Meet the new boss, same as the old boss.
No, really. Rod Thorn, the longtime NBA and team executive who served 14 years as the league’s head of basketball operations, will return Aug. 1 with the title President, Basketball Operations.
Thorn, 72, will take over as CDO – chief discipline officer – from Stu Jackson, who has filled that role for 13 years as NBA executive vice president in Thorn’s, er, hiatus. During Jackson’s tenure, he oversaw all on-court and international basketball operations, conduct, discipline and analytics, while also serving as chairman of the NBA’s competition committee and on FIBA’s competition commission and USA Basketball’s Board of Directors.
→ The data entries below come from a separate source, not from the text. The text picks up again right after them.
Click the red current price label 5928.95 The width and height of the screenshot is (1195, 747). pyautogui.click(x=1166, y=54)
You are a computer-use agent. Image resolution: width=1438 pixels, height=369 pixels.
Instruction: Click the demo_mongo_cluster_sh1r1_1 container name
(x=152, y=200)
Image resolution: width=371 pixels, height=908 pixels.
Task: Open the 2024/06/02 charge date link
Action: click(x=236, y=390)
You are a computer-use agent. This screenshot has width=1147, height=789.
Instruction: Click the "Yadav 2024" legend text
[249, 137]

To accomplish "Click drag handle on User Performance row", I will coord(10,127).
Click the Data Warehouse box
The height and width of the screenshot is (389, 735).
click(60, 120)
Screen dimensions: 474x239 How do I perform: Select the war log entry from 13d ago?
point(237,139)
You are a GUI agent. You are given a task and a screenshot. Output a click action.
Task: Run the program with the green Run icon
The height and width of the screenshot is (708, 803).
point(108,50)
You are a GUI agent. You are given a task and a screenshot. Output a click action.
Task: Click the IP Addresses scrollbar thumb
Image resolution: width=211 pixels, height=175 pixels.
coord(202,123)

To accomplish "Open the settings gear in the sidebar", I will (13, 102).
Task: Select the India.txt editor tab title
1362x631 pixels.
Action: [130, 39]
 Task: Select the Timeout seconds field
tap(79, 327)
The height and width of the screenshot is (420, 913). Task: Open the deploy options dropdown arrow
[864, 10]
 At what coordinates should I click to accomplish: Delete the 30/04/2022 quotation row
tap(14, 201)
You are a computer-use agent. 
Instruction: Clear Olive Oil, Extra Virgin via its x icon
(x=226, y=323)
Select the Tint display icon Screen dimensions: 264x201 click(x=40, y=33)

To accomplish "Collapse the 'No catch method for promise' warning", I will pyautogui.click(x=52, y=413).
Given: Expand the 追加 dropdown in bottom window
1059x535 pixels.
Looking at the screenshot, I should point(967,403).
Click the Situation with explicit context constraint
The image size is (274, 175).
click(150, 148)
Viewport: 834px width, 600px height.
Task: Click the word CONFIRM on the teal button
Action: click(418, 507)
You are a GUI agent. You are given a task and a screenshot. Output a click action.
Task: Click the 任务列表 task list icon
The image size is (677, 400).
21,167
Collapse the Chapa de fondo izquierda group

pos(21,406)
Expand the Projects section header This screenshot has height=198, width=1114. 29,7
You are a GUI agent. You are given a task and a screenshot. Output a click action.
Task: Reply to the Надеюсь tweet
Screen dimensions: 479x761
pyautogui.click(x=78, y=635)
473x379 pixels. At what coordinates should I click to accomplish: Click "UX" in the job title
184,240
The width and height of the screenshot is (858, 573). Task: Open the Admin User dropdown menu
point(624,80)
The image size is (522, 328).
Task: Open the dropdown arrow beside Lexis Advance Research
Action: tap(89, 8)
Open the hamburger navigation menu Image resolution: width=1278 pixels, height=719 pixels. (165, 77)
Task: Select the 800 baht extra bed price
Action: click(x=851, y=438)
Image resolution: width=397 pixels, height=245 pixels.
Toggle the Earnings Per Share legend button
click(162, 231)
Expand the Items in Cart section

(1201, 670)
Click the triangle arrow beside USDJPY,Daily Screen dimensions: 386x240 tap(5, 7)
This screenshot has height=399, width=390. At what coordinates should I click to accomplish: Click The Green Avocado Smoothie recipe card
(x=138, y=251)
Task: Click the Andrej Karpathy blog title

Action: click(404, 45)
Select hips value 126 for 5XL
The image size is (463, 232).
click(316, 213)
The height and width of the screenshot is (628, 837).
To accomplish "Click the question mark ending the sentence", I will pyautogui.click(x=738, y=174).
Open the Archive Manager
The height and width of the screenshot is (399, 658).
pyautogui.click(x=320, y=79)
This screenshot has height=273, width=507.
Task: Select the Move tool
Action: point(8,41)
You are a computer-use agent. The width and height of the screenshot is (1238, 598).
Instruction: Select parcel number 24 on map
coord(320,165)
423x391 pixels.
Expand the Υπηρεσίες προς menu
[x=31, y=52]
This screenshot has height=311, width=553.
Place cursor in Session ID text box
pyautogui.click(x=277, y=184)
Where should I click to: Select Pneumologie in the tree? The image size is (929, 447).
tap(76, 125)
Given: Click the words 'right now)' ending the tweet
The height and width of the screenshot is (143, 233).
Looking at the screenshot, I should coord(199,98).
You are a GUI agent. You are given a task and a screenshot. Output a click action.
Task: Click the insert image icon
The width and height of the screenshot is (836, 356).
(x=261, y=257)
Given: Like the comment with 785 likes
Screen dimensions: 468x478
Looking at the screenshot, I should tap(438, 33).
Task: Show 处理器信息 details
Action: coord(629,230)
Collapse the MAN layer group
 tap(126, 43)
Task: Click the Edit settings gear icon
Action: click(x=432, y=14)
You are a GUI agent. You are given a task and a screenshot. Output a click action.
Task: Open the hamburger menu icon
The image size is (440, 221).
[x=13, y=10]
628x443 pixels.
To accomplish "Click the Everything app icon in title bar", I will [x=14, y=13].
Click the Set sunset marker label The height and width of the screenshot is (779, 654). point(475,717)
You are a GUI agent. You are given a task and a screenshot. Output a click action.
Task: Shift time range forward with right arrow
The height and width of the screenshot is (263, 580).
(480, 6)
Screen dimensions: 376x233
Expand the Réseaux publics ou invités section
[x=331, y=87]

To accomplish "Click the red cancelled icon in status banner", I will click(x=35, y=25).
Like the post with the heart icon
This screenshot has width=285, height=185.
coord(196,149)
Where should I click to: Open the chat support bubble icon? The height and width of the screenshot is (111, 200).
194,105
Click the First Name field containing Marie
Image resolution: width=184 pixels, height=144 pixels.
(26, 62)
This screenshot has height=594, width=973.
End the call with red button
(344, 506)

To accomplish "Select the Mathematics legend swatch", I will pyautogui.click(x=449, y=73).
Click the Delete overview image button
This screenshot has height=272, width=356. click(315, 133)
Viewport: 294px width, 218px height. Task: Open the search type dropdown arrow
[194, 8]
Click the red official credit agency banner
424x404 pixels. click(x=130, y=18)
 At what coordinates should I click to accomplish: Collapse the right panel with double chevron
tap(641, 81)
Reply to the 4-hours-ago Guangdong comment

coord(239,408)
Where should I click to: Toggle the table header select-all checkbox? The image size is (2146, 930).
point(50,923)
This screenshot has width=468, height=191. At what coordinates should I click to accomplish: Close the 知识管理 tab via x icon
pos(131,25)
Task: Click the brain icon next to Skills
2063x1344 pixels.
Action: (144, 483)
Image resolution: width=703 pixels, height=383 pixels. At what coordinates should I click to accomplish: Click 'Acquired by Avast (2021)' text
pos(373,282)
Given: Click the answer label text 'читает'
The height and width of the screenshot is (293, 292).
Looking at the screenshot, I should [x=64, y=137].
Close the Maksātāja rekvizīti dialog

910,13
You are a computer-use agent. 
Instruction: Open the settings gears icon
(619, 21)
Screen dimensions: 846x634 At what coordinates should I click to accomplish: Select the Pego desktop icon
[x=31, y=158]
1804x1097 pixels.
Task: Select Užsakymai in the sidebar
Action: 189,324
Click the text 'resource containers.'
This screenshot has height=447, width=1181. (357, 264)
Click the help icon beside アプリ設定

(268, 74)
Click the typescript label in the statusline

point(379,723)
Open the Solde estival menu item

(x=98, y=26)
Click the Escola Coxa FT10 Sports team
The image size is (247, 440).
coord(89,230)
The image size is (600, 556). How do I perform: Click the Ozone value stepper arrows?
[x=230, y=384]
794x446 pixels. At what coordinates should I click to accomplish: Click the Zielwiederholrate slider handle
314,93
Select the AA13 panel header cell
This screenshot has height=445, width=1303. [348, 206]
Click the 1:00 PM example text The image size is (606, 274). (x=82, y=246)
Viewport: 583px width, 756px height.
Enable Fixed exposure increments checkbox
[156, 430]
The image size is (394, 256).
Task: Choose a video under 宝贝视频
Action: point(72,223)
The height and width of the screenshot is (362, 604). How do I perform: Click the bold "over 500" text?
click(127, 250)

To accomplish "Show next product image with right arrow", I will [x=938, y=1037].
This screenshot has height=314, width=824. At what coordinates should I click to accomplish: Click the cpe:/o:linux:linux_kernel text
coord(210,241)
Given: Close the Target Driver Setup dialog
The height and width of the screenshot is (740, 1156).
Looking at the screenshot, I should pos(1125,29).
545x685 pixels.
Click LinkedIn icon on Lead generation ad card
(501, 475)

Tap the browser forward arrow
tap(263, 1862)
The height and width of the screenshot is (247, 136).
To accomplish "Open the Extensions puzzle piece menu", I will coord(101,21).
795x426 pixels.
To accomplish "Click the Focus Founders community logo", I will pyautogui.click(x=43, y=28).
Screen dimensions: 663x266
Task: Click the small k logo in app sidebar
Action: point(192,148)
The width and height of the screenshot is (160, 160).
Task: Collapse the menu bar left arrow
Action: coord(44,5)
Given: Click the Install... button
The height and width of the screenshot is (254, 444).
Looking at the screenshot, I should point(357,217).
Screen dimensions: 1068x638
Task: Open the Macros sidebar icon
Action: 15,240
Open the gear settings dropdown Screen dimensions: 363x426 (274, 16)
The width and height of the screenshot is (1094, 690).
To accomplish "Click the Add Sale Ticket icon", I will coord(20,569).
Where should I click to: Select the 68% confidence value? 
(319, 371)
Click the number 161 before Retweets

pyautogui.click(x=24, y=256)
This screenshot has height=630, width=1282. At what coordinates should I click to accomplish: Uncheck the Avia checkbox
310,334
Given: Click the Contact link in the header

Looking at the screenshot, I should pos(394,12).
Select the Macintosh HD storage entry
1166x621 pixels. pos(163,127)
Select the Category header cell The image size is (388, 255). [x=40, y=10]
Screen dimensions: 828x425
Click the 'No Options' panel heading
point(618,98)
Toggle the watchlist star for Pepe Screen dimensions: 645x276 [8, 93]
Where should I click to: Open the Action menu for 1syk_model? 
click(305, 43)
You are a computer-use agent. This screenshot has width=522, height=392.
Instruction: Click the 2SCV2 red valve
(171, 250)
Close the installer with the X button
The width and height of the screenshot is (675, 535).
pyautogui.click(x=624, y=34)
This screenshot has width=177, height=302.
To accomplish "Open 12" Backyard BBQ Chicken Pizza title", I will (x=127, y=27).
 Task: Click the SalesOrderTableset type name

NBA commissioner David Stern, in a statement, said that Jackson informed the NBA’s hierarchy that this was “the appropriate time to step down.” “We thank Stu for a job very well done, including assisting with the transition to Rod, and wish him the best in his future endeavors,” Stern said in a statement.
Jackson, 57, previously worked in collegiate or pro basketball, dating back to assistant coach stints at Oregon, Washington State and Providence College. He served two seasons (1989-91) as head coach of the New York Knicks, spent two years (1992-94) as head coach at Wisconsin and was president and general manager of the Vancouver Grizzlies, also coaching that team over the second half of the 1996-97 season.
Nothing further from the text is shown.